#### WORK ORDER:
Repeat these records exactly, pictures excluded.

Dataset excerpts
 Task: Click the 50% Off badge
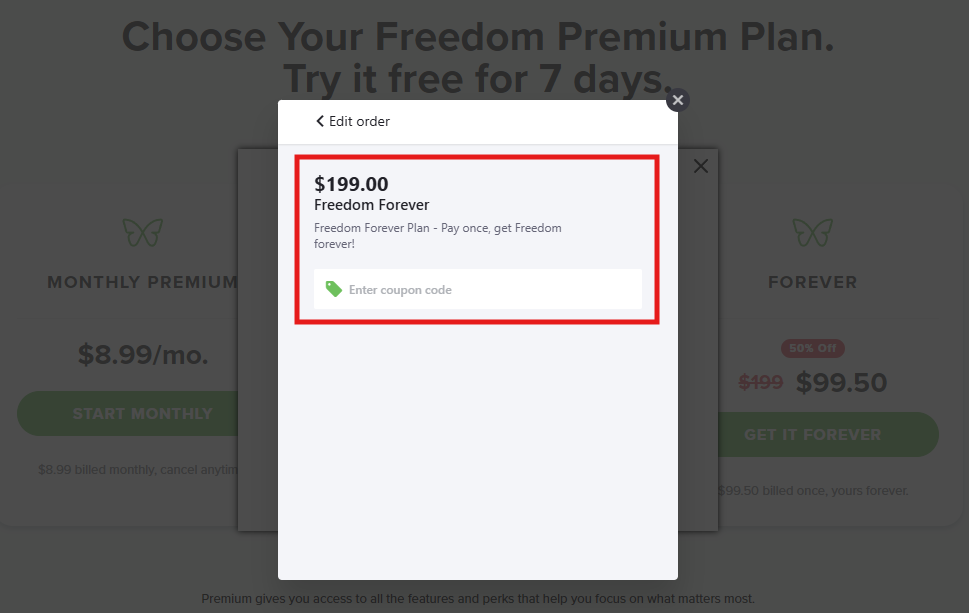[x=812, y=349]
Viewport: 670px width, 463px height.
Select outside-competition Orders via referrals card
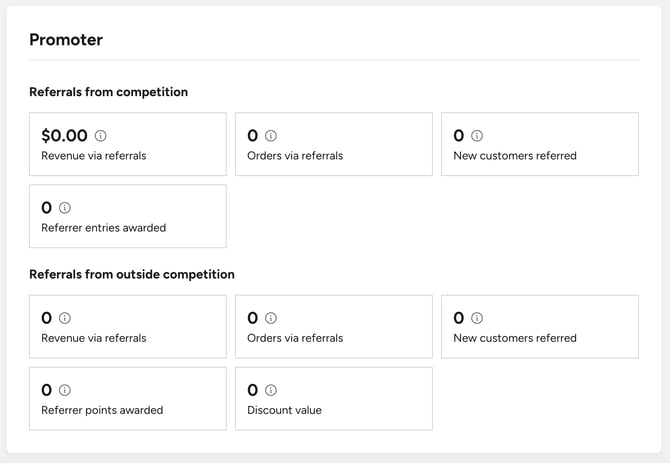[x=334, y=327]
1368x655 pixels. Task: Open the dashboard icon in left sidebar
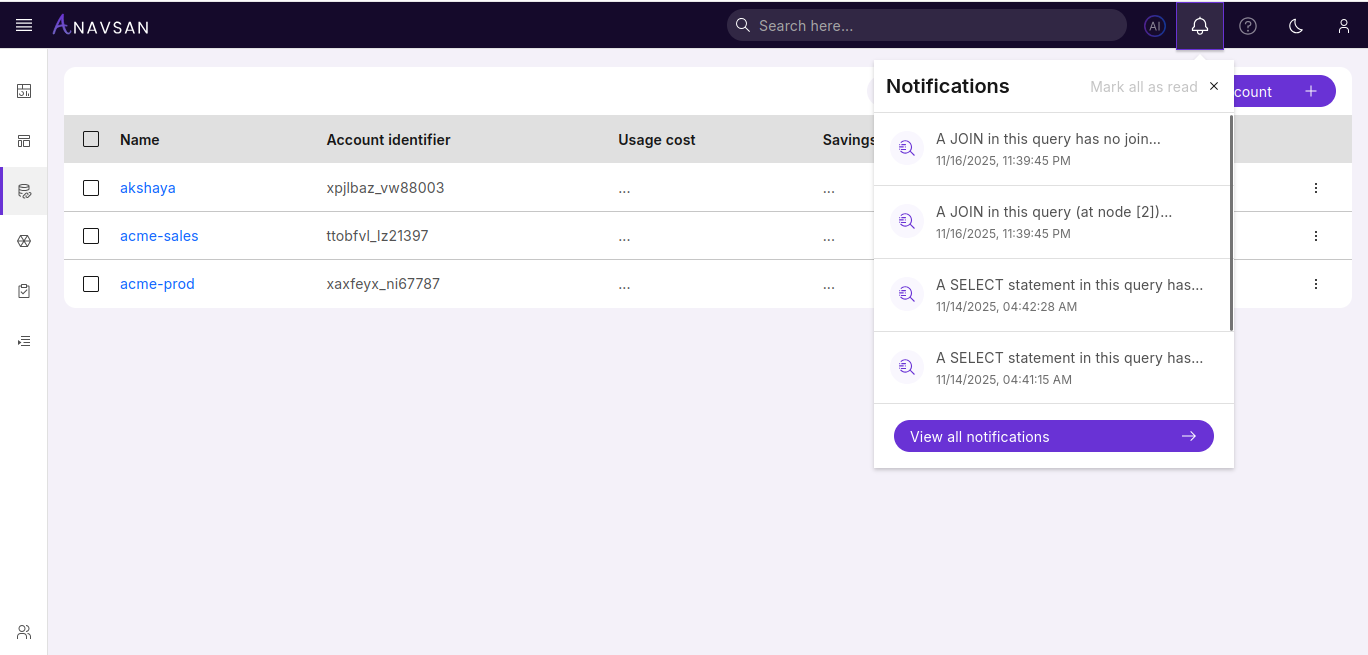24,91
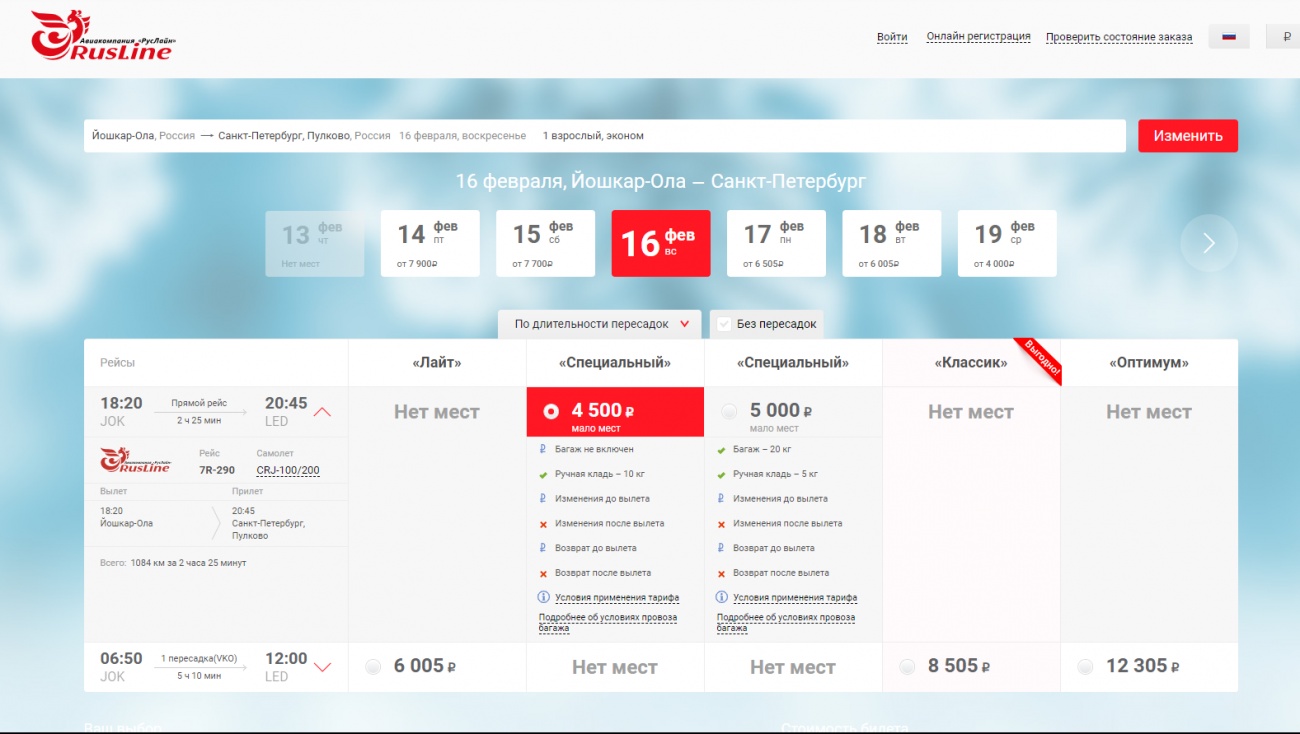Select the 17 фев date tab
Viewport: 1300px width, 734px height.
[776, 243]
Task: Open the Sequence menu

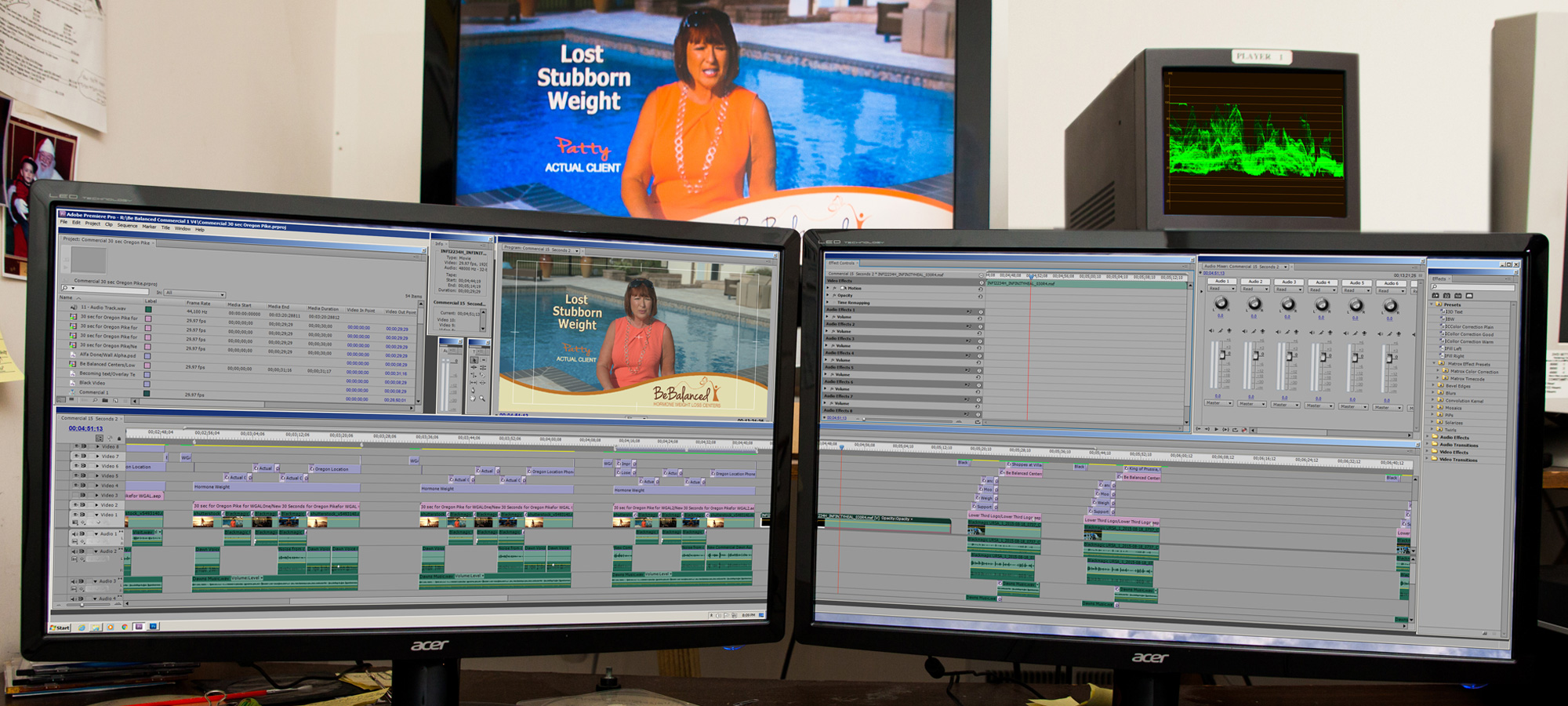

#### RESULT:
 Task: Click the 50% Off badge
[x=812, y=349]
Viewport: 670px width, 463px height.
Select outside-competition Orders via referrals card
[x=334, y=327]
1368x655 pixels. Task: Open the dashboard icon in left sidebar
24,91
Select the 17 фев date tab
Viewport: 1300px width, 734px height.
[776, 243]
Task: Open the Sequence menu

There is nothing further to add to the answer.